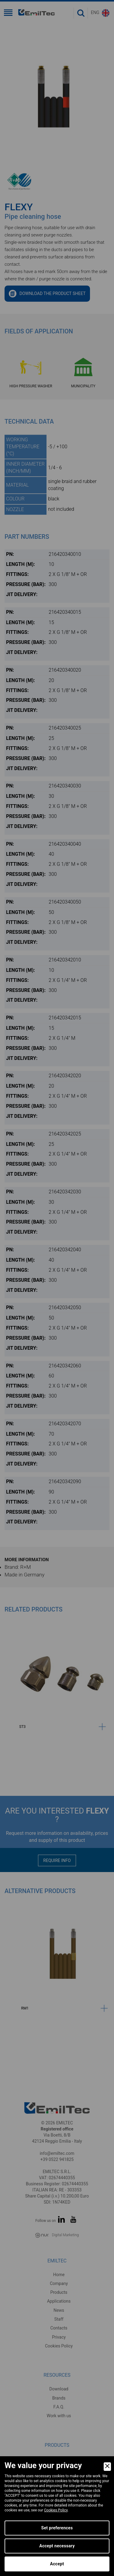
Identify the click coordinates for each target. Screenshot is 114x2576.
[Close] (107, 2466)
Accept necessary (57, 2545)
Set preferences (57, 2527)
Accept (57, 2563)
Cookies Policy (56, 2510)
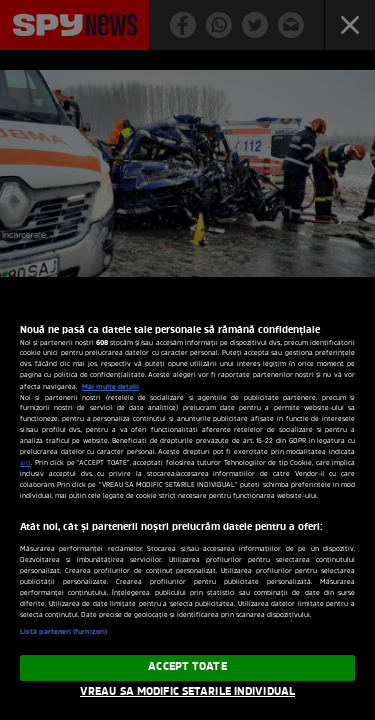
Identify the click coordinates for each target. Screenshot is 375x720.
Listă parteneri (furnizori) (63, 632)
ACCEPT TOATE (187, 667)
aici (25, 463)
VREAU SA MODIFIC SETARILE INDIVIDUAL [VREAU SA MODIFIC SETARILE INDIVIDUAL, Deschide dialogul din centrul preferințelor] (187, 692)
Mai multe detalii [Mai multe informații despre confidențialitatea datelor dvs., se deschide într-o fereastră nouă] (110, 387)
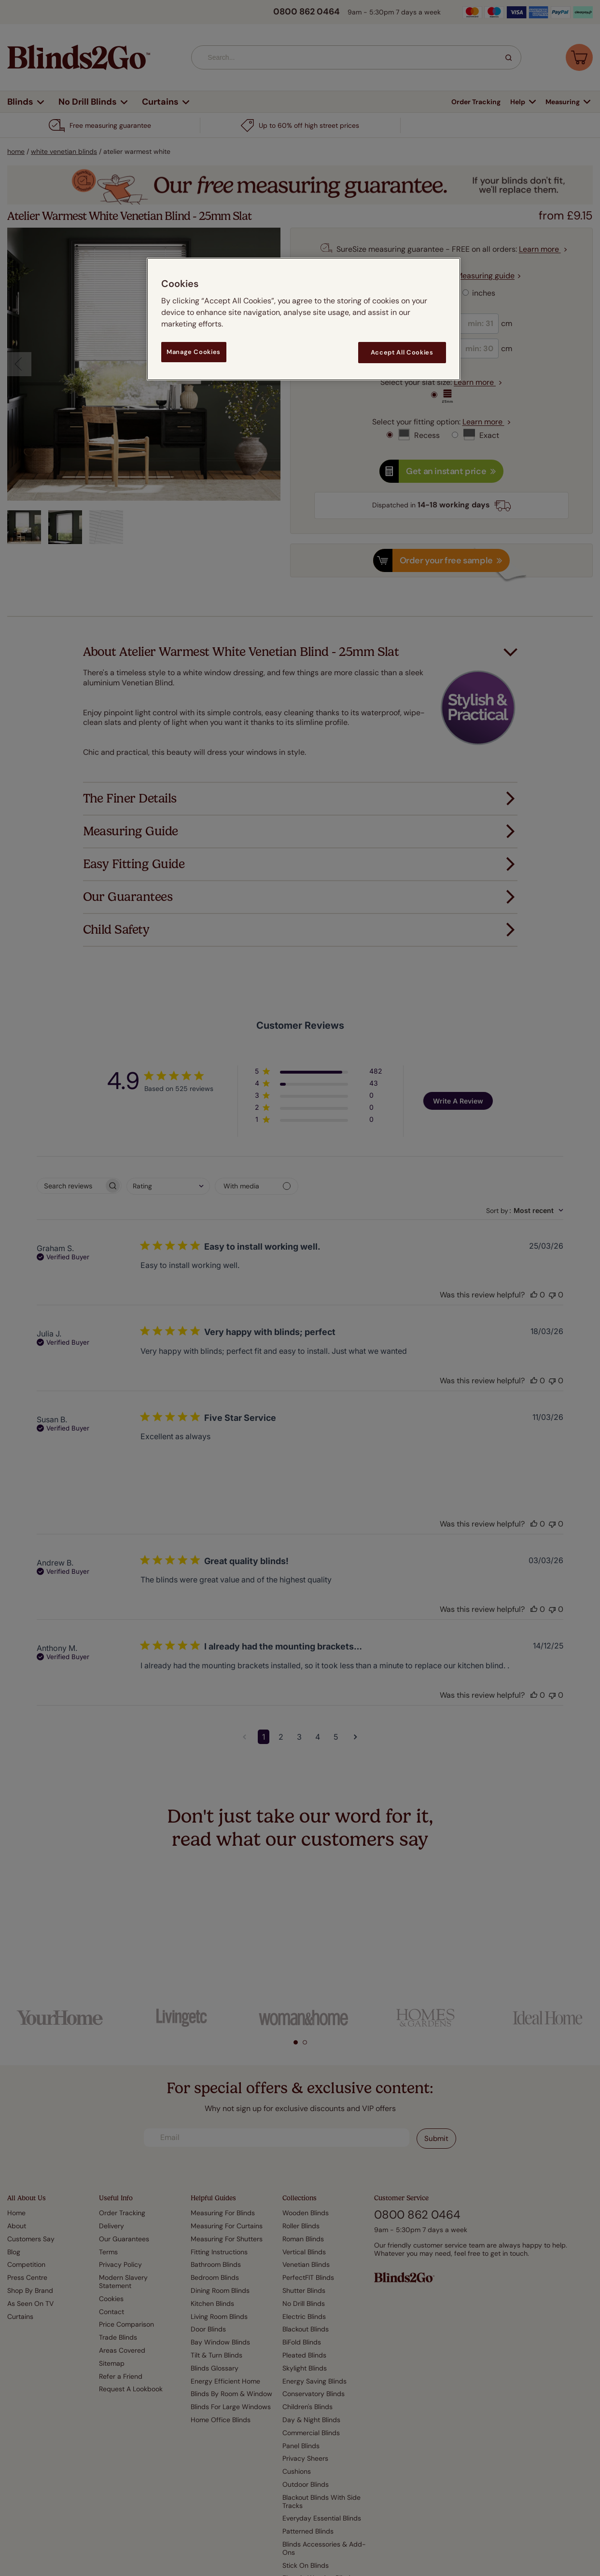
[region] (303, 319)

▶ Required task
Please copy the material above line for line with no changes, leaving out the pictures.

▶ Result of this task
Identify the click coordinates for each target. Screenshot is 114x2576.
[Close] (107, 2466)
Accept necessary (57, 2545)
Set preferences (57, 2527)
Accept (57, 2563)
Cookies Policy (56, 2510)
Identify the click coordinates for each target. Screenshot is 375x720.
Listă parteneri (furnizori) (63, 632)
ACCEPT TOATE (187, 667)
aici (25, 463)
VREAU SA MODIFIC SETARILE INDIVIDUAL [VREAU SA MODIFIC SETARILE INDIVIDUAL, Deschide dialogul din centrul preferințelor] (187, 692)
Mai multe detalii [Mai multe informații despre confidențialitatea datelor dvs., se deschide într-o fereastră nouă] (110, 387)
[region] (303, 319)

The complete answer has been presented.